Aaron Conole April 16, 2020, 5:07 p.m. UTC | #7
Thomas Monjalon <thomas@monjalon.net> writes:

> 16/04/2020 15:45, Aaron Conole:
>> David Marchand <david.marchand@redhat.com> writes:
>> > On Thu, Apr 16, 2020 at 2:44 PM Aaron Conole <aconole@redhat.com> wrote:
>> >> Thomas Monjalon <thomas@monjalon.net> writes:
>> >>
>> >> > Travis is not reliable for native Arm and PPC:
>> >> > https://travis-ci.community/t/disk-quota-exceeded-on-arm64/7619/6
>> >> >
>> >> > In order to get reliable Travis reports,
>> >> > the use of Arm machines is removed until Travis fixes it.
>> >> >
>> >> > Signed-off-by: Thomas Monjalon <thomas@monjalon.net>
>> >> > ---
>> >>
>> >> We should add back the cross-build if we do this - at least then we
>> >> could have a reliable compilation test of Arm64 code.   Does it make
>> >> sense?
>> >
>> > I don't see them removed by this patch, the two jobs are still present ?
>> 
>> Whoops - for some reason I missed them.  Nevermind :)
>
> So?
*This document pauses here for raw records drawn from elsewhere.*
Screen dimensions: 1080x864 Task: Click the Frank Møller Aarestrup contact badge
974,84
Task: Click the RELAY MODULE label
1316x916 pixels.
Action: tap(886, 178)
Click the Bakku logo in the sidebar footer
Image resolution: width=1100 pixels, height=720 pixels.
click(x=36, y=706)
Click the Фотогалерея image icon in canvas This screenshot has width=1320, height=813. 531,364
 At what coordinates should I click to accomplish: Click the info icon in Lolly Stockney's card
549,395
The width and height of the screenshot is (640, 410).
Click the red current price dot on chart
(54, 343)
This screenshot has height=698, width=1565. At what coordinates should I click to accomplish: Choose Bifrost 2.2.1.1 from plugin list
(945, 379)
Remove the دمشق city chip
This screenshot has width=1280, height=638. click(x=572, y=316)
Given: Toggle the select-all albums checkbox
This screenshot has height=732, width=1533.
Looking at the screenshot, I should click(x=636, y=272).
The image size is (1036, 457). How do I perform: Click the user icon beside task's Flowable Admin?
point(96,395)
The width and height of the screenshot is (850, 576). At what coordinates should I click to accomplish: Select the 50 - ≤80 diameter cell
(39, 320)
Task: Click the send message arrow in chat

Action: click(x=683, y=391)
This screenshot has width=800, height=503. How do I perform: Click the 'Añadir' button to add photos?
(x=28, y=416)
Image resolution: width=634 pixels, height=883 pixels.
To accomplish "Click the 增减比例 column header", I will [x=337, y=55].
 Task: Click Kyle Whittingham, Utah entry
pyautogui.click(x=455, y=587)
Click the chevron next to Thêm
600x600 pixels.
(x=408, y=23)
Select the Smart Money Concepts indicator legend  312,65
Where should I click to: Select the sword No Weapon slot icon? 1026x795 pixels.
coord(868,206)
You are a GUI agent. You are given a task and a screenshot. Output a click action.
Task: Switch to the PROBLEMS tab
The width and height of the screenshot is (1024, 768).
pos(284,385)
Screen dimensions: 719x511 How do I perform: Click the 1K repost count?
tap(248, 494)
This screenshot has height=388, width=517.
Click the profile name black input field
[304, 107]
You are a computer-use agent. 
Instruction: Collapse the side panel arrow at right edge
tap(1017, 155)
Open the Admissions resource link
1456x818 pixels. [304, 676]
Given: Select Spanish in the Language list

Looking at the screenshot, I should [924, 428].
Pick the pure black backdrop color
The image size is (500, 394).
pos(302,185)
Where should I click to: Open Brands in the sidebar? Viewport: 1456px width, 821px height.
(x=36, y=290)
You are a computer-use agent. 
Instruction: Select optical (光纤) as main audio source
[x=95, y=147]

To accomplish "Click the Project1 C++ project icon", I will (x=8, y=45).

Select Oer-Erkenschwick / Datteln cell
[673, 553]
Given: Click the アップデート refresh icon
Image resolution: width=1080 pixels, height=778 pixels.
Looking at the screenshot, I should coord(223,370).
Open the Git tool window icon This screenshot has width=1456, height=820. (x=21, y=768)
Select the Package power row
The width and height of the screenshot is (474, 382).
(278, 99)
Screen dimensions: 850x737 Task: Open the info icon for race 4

Acked?

Yes,

Acked-by: Aaron Conole <aconole@redhat.com>
  
Aaron Conole April 16, 2020, 5:08 p.m. UTC | #8
Honnappa Nagarahalli <Honnappa.Nagarahalli@arm.com> writes:

> <snip>
>
>> Subject: Re: [PATCH] ci: remove aarch64 from Travis jobs
>> 
>> 16/04/2020 15:45, Aaron Conole:
>> > David Marchand <david.marchand@redhat.com> writes:
>> > > On Thu, Apr 16, 2020 at 2:44 PM Aaron Conole <aconole@redhat.com>
>> wrote:
>> > >> Thomas Monjalon <thomas@monjalon.net> writes:
>> > >>
>> > >> > Travis is not reliable for native Arm and PPC:
>> > >> > https://travis-ci.community/t/disk-quota-exceeded-on-arm64/7619/6
> Thanks David for creating the ticket. Will escalate this through our
> contacts at Travis CI, hopefully it can be resolved soon.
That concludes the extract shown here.